__Challenge__
Please copy the material below word for word, from its first line through the line containing "click(x=114, y=56)".

Material from a data source:
start

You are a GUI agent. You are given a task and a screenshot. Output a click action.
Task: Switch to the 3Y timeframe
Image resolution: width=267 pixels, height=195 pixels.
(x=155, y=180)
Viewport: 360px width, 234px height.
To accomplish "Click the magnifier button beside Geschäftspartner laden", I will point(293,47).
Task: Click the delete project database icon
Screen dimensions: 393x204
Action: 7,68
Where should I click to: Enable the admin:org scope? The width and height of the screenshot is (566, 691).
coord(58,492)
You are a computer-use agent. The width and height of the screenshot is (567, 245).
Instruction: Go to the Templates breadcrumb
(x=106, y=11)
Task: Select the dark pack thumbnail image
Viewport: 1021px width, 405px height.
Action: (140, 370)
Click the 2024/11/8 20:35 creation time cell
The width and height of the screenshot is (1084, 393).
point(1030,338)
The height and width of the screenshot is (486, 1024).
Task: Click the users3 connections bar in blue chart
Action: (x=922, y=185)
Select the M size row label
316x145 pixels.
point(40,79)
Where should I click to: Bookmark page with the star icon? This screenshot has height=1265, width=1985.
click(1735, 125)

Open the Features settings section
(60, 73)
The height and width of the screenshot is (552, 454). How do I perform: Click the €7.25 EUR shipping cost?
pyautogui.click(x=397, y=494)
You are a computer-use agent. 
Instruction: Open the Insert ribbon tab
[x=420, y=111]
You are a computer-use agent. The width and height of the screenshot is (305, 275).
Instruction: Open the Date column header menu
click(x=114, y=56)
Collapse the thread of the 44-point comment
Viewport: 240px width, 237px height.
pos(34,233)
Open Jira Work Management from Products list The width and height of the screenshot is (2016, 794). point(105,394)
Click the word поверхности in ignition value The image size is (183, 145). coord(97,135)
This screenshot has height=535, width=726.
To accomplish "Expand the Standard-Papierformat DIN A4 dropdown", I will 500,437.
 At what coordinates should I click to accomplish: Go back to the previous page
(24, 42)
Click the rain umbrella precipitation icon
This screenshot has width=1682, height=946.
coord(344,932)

end

__The result__
You are a GUI agent. You are given a task and a screenshot. Output a click action.
Task: Switch to the 3Y timeframe
Image resolution: width=267 pixels, height=195 pixels.
(x=155, y=180)
Viewport: 360px width, 234px height.
To accomplish "Click the magnifier button beside Geschäftspartner laden", I will point(293,47).
Task: Click the delete project database icon
Screen dimensions: 393x204
Action: 7,68
Where should I click to: Enable the admin:org scope? The width and height of the screenshot is (566, 691).
coord(58,492)
You are a computer-use agent. The width and height of the screenshot is (567, 245).
Instruction: Go to the Templates breadcrumb
(x=106, y=11)
Task: Select the dark pack thumbnail image
Viewport: 1021px width, 405px height.
Action: (140, 370)
Click the 2024/11/8 20:35 creation time cell
The width and height of the screenshot is (1084, 393).
point(1030,338)
The height and width of the screenshot is (486, 1024).
Task: Click the users3 connections bar in blue chart
Action: (x=922, y=185)
Select the M size row label
316x145 pixels.
point(40,79)
Where should I click to: Bookmark page with the star icon? This screenshot has height=1265, width=1985.
click(1735, 125)

Open the Features settings section
(60, 73)
The height and width of the screenshot is (552, 454). How do I perform: Click the €7.25 EUR shipping cost?
pyautogui.click(x=397, y=494)
You are a computer-use agent. 
Instruction: Open the Insert ribbon tab
[x=420, y=111]
You are a computer-use agent. The width and height of the screenshot is (305, 275).
Instruction: Open the Date column header menu
click(x=114, y=56)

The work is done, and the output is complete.